Derivas Analíticas: Essa sustentação do corpo de um modo diferente, essa solidão, ela de algum modo não vem acompanhada de outra imagem que você tem de você mesma, por exemplo?

BU: Talvez venha acompanhada do desinteresse em fazer-me uma pergunta ou buscar alguma resposta sobre qual imagem me sustenta. Porque isso também acompanha o que dissemos que ocorre em outros níveis, como o desinteresse pelo sentido. Esse ponto nunca havia me ocorrido antes, não é a perda de sentido ou a fuga de sentido ou que há algo que está do lado do impossível de dizer. Pelo menos a mim, produziu um desinteresse pelo sentido. Isso te permite ir muito mais leve pela vida. Esse é um aspecto que também podemos explorar no último ensino de Lacan.
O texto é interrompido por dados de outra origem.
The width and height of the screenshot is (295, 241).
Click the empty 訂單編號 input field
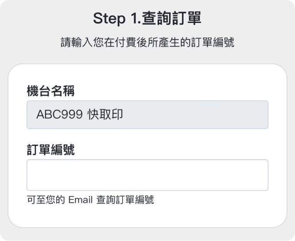(147, 175)
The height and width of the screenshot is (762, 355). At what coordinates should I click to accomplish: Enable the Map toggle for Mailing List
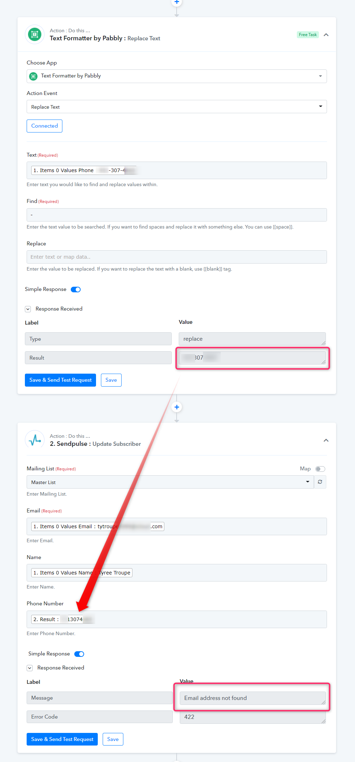tap(320, 469)
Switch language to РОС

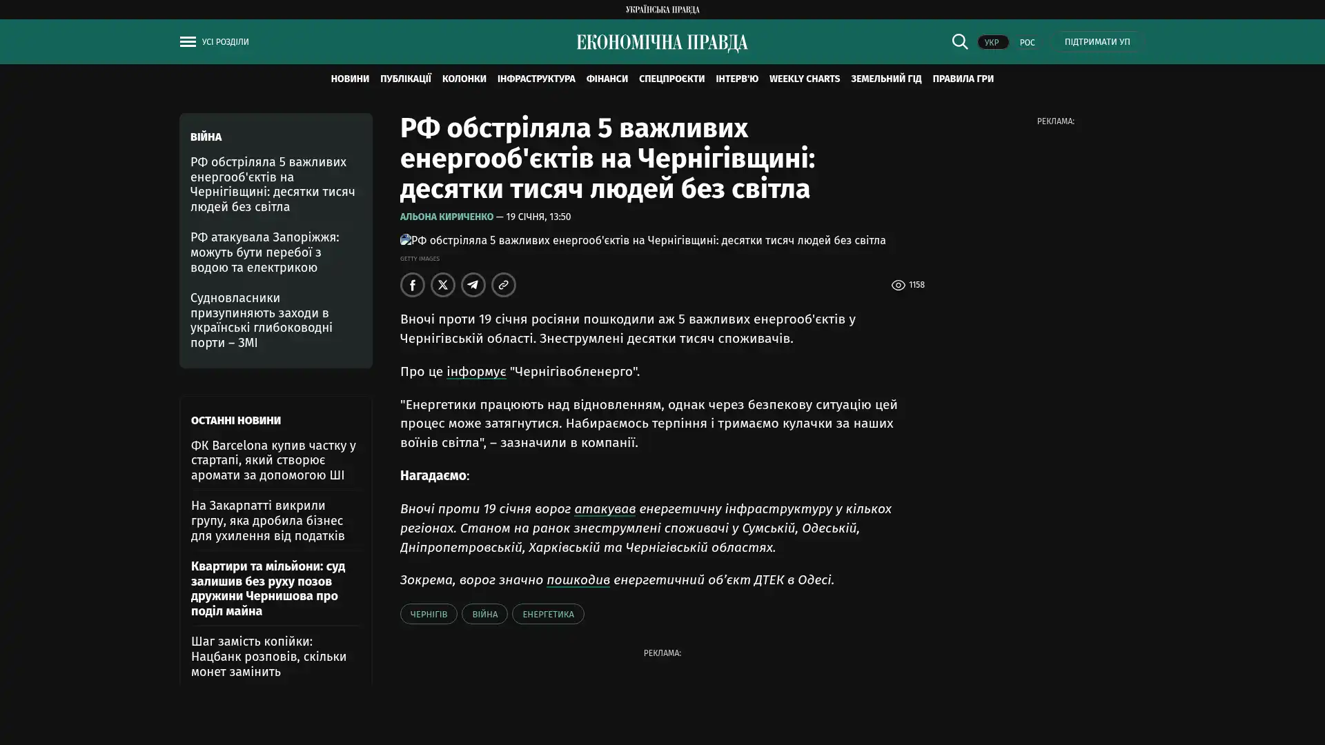[1027, 43]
O tema do um sozinho creio que articula todos esses aspectos. Porque o um sozinho, sem o Outro, leva a palavra solidão. Há algo do só, de sustentar-se nisso. Acredito que é importante dizer como se esvazia o sentido. Porque o imaginário também é sentido imaginário, não é só uma questão de imagem (de imagem corporal, de representação). Há algo que se cola aí: o sentido. Quando se está colado ao fantasma, é o sentido da frase fantasmática. Há algo, de pronto: é um desinteresse. Essa palavra vou recuperar. Obrigada, vou seguir trabalhando com isso.